• **Task brief**:
Please output the entries below exactly as they are.

━━━━━━

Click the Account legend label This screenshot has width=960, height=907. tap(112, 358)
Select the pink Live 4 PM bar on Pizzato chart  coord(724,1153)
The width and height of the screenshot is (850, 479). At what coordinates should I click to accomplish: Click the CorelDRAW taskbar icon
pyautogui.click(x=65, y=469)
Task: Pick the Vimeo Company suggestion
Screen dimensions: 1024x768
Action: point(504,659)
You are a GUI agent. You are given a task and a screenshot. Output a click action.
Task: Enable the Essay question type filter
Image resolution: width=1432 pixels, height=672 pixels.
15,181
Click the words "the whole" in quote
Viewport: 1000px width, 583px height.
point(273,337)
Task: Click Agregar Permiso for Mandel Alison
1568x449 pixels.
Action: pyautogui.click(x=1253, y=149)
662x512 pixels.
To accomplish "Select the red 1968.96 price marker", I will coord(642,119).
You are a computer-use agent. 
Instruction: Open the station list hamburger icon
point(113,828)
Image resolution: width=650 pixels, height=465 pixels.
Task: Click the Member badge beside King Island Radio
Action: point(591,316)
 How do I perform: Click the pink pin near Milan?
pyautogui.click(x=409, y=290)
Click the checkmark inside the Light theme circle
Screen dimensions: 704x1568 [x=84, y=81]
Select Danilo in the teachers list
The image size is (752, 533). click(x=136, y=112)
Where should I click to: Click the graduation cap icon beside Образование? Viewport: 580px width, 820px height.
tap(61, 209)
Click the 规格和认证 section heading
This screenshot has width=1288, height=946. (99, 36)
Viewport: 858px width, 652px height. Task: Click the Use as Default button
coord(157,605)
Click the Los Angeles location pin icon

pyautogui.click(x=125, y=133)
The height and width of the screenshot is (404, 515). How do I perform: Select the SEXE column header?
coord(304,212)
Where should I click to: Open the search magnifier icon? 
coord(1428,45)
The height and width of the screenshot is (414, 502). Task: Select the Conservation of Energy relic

━━━━━━

• **The answer**:
Click the Account legend label This screenshot has width=960, height=907. tap(112, 358)
Select the pink Live 4 PM bar on Pizzato chart  coord(724,1153)
The width and height of the screenshot is (850, 479). At what coordinates should I click to accomplish: Click the CorelDRAW taskbar icon
pyautogui.click(x=65, y=469)
Task: Pick the Vimeo Company suggestion
Screen dimensions: 1024x768
Action: point(504,659)
You are a GUI agent. You are given a task and a screenshot. Output a click action.
Task: Enable the Essay question type filter
Image resolution: width=1432 pixels, height=672 pixels.
15,181
Click the words "the whole" in quote
Viewport: 1000px width, 583px height.
point(273,337)
Task: Click Agregar Permiso for Mandel Alison
1568x449 pixels.
Action: pyautogui.click(x=1253, y=149)
662x512 pixels.
To accomplish "Select the red 1968.96 price marker", I will coord(642,119).
You are a computer-use agent. 
Instruction: Open the station list hamburger icon
point(113,828)
Image resolution: width=650 pixels, height=465 pixels.
Task: Click the Member badge beside King Island Radio
Action: point(591,316)
 How do I perform: Click the pink pin near Milan?
pyautogui.click(x=409, y=290)
Click the checkmark inside the Light theme circle
Screen dimensions: 704x1568 [x=84, y=81]
Select Danilo in the teachers list
The image size is (752, 533). click(x=136, y=112)
Where should I click to: Click the graduation cap icon beside Образование? Viewport: 580px width, 820px height.
tap(61, 209)
Click the 规格和认证 section heading
This screenshot has width=1288, height=946. (99, 36)
Viewport: 858px width, 652px height. Task: Click the Use as Default button
coord(157,605)
Click the Los Angeles location pin icon

pyautogui.click(x=125, y=133)
The height and width of the screenshot is (404, 515). How do I perform: Select the SEXE column header?
coord(304,212)
Where should I click to: Open the search magnifier icon? 
coord(1428,45)
The height and width of the screenshot is (414, 502). Task: Select the Conservation of Energy relic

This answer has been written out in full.